It’s no coincidence that on November 4th, the same day voters go to the polls, Mavis Staples will put out her new album, Live: Hope at the Hideout. It’s a final election day stump for her neighbor and former fellow Trinity United Church of Christ congregationalist Barack Obama, who she says embodies the long-unfulfilled promise of the social-justice crusade she has helped lead for 40 years. "We’re still not there," says the soul diva, who was once the defining voice of Martin Luther King Jr.’s de facto backing band, led by her father, the Mississippi patriarch Roebuck "Pops" Staples. "Dr. King brought us a long way, but we still have injustice, schools are not where they’re supposed to be, and we haven’t passed along our stories to our children. It’s like we’ve forgotten what we fought so hard for. Obama is the closest we’ve come. I really hope this kid can win."

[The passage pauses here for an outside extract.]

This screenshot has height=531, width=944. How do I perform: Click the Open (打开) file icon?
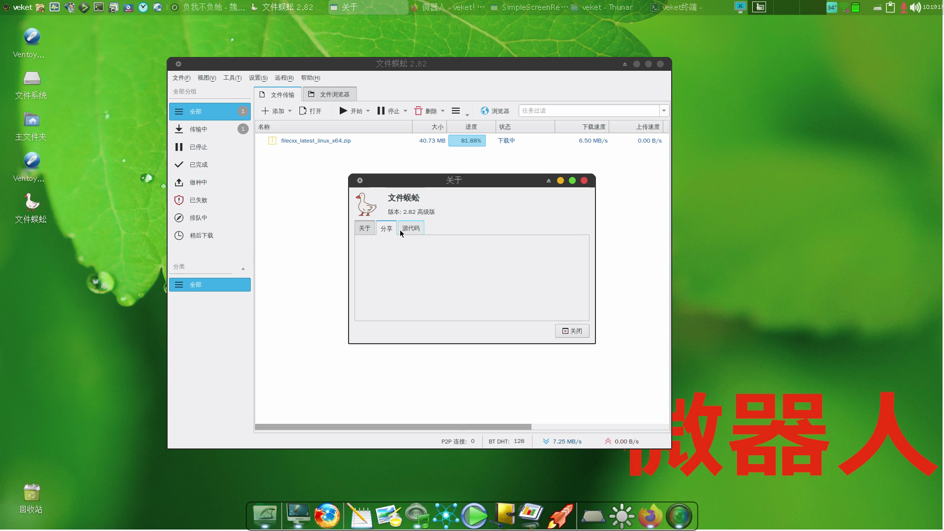tap(303, 111)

While she refers to herself as a "golden girl" who needs her rest, at 69, Staples is more restless than ever. She’s touring to support her new album, which was recorded in June during an intimate gig at the alt-folk roadhouse off Elston Avenue. Hope continues the remarkable late-career surge sparked by last year’s We’ll Never Turn Back, the raw, Delta blues–backed, Ry Cooder–produced album from which Staples pulled much of the material for her first-ever live recording. The diverse crowd lucky enough to see the Hideout show was partly spurred by Staples’s signing to the hipster-hybrid label ANTI-, which bridges genres and generations with its motley roster of iconoclastic rockers (Nick Cave, Tom Waits), rappers (Cadence Weapon), and country artists (Ramblin’ Jack Elliott, Neko Case). The howling, sweat-soaked, close-quarters performance they witnessed—backed only by a swampy three-piece band and singing trio that included her sister Yvonne—was no repackaged reissue. "It is raw and demanding, and sometimes it’s like I’m angry," says Staples. "It’s just the voice God has given me in the second half of my career. He’s saying, ‘Show yourself in a different way.’"
On November 1st, Staples will reprise freedom songs both sacred and secular at a Harris Theater concert (proceeds will go to the Old Town School of Folk Music). Her stagemates will be none other than Booker T. and the M.G.’s, the band that fueled the Staples Singers’ early seventies hits "Respect Yourself" and "I’ll Take You There." As one of the South’s first integrated R & B/soul groups, they’ll help ensure that the circle, indeed, remains unbroken. On November 1st, Mavis Staples plays the Harris Theater, 205 E. Randolph St.